On September 16, 2014, Clear Channel spun off its radio and communications division; the spun off entity was renamed iHeartMedia.

===Rhythmic Contemporary (2016–present)===
On May 27, 2016, KSSX airstaff announced the station was going to start "Jam'n" for the Memorial Day weekend at 3 p.m. that day. At that time, after playing "Ignition" by R. Kelly, KSSX rebranded as "Jam'n 95.7" under the direction of program director Rob Scorpio. "The Next Episode" by Dr. Dre and "Work" by Rihanna were the first two songs played. Under the new format, KSSX is the second station in San Diego to adopt the Jammin brand (though as Jam'n), which was previously utilized by XHITZ off and on from the 1990s through the 2010s.

===HD Programming===
KSSX utilizes two HD subchannels. The HD1 subchannel is the same Rhythmic radio format as its standard FM signal, as required by law. For the longest time, operation of the HD2 subchannel was contracted to the EMF, and like most HD capable urban stations, carried the Air 1 network. On February 1, 2019, operation of the HD2 subchannel passed to the Association For Community Education, which now repeats the programming of KMRO and carries that station's Spanish-language religious programming; in effect, now carrying the Nueva Vida (Spanish for New Life) network, the affiliation moved from AM station KSDO. FM translator 98.5 K253AD relayed the HD2 subchannel, as KSSX already reaches North County, having Carlsbad as its city of license.

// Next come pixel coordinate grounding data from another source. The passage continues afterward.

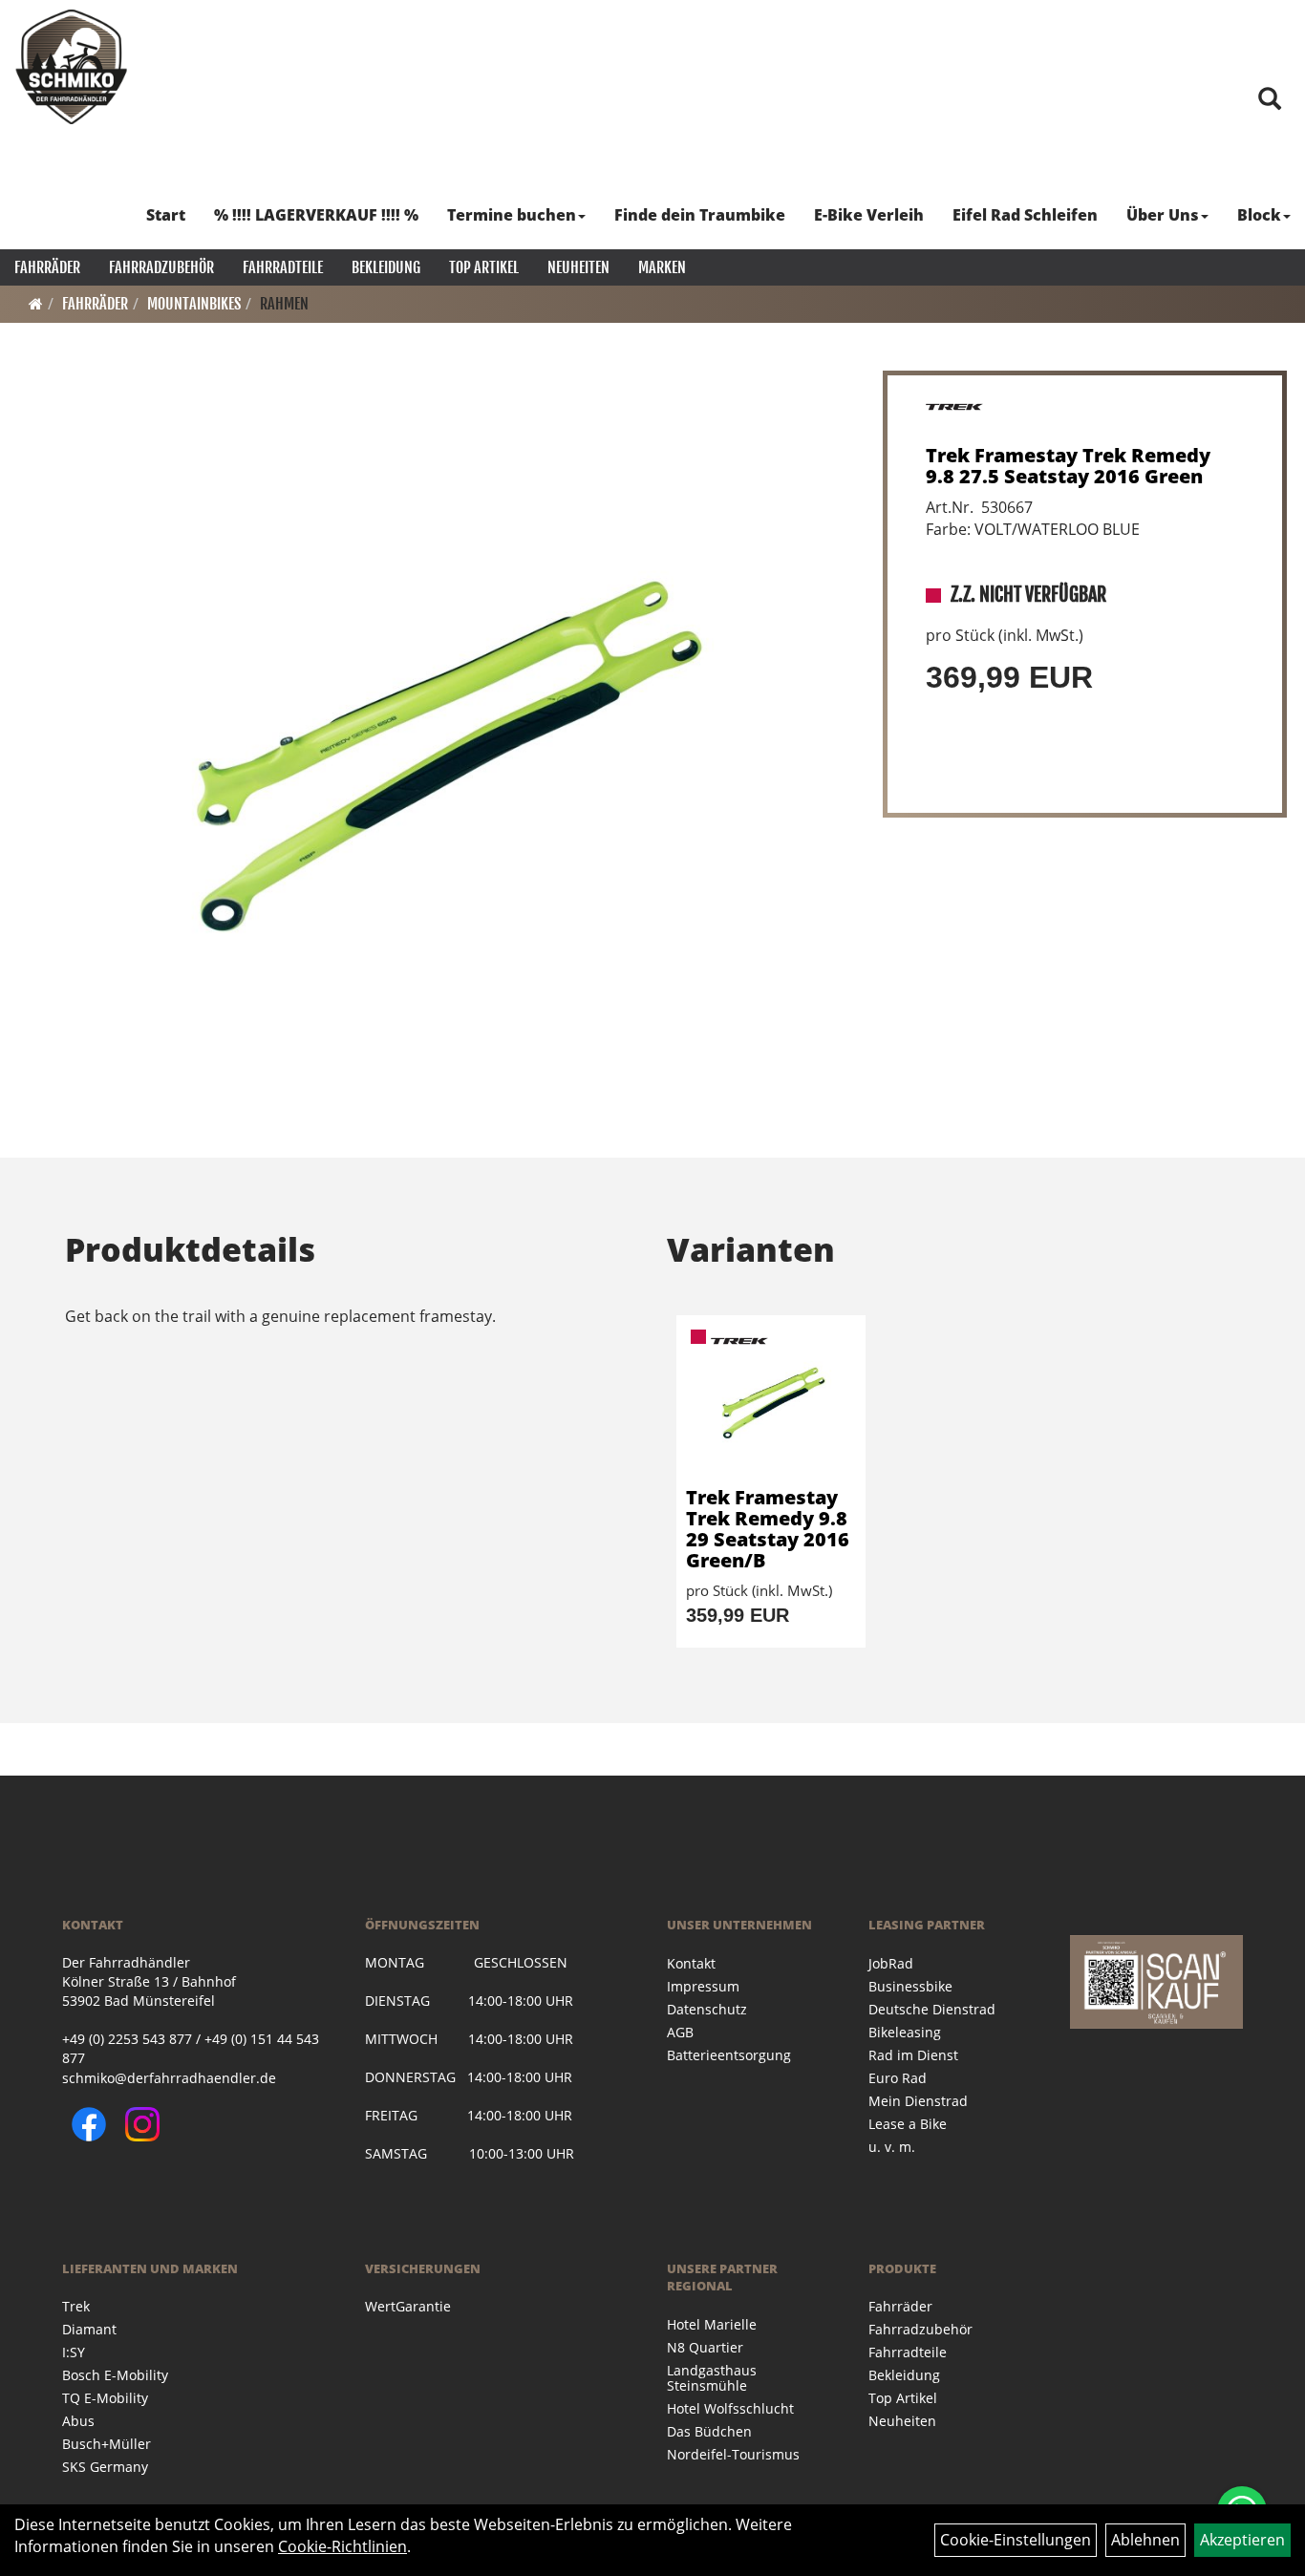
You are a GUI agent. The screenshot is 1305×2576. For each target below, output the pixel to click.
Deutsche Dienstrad (931, 2009)
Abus (78, 2421)
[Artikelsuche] (1269, 100)
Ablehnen (1145, 2539)
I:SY (73, 2352)
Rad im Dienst (913, 2055)
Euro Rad (897, 2078)
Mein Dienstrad (918, 2101)
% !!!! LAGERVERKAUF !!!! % (316, 214)
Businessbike (910, 1986)
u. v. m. (891, 2147)
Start (165, 214)
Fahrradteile (283, 267)
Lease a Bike (907, 2124)
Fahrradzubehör (161, 267)
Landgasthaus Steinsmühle (712, 2378)
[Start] (36, 303)
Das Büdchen (709, 2431)
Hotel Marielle (712, 2324)
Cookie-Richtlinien (342, 2546)
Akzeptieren (1242, 2539)
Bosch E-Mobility (115, 2375)
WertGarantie (408, 2306)
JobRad (890, 1963)
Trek (76, 2306)
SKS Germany (105, 2467)
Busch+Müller (106, 2444)
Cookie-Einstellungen (1015, 2539)
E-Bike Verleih (869, 214)
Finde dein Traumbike (699, 214)
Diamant (89, 2329)
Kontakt (691, 1963)
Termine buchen (511, 214)
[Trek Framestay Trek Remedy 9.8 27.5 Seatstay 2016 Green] (436, 747)
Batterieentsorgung (729, 2055)
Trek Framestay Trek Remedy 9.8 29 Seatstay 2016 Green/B (767, 1528)
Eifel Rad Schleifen (1025, 214)
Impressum (703, 1986)
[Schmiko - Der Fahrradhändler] (71, 67)
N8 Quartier (705, 2347)
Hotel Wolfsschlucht (730, 2408)
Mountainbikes (194, 303)
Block (1259, 214)
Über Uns (1162, 214)
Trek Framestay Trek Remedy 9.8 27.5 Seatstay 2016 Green (1068, 465)
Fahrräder (47, 267)
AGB (680, 2032)
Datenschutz (707, 2009)
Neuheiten (578, 267)
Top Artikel (484, 267)
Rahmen (284, 303)
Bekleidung (386, 267)
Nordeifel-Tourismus (733, 2454)
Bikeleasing (904, 2032)
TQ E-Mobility (105, 2398)
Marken (662, 267)
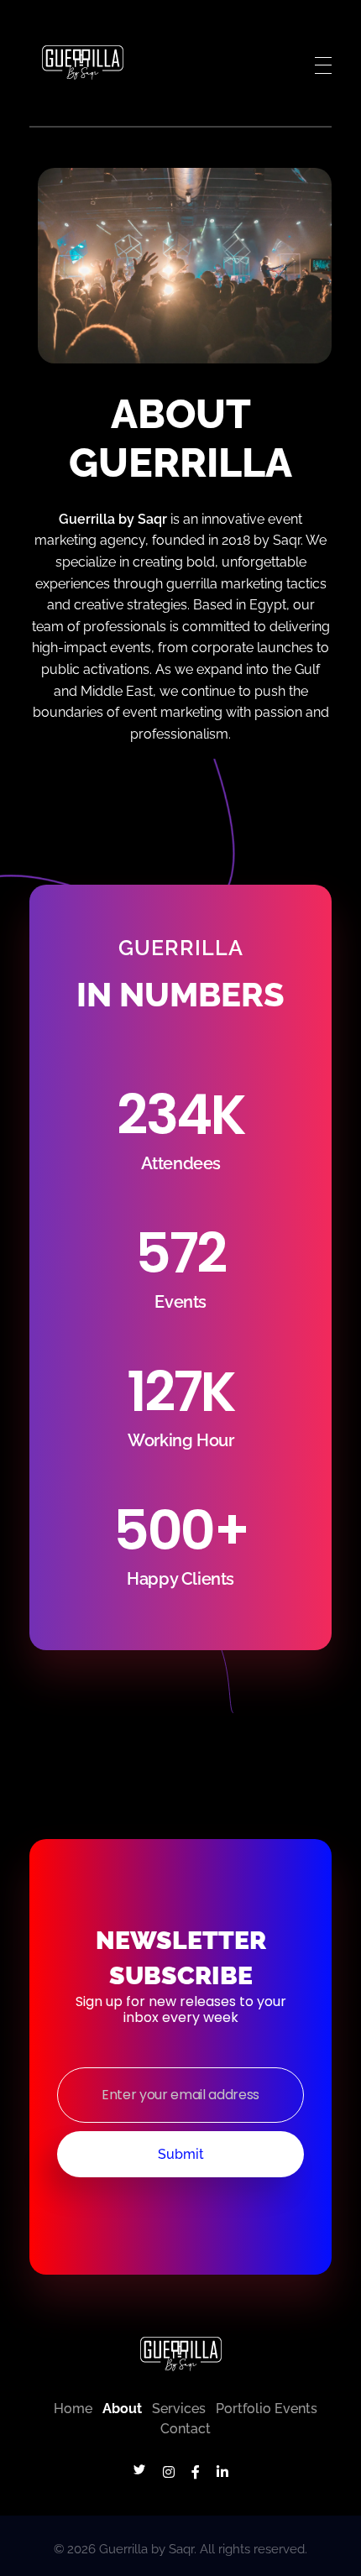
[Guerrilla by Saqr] (82, 62)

In the light of the George Floyd protests, iHeart terminated the agreement with the Association for Community Education in June 2020, and replaced it with news radio. It began airing programming from the Black Information Network later that summer. The relay was dropped on the translator in early 2021, when it began simulcasting KARJ's HD3 subchannel; KSSX-HD2 now simulcasts KFOO, the Inland Empire BIN affiliate.

===Competition===
As of 2020, KSSX primarily competes with XHITZ-FM.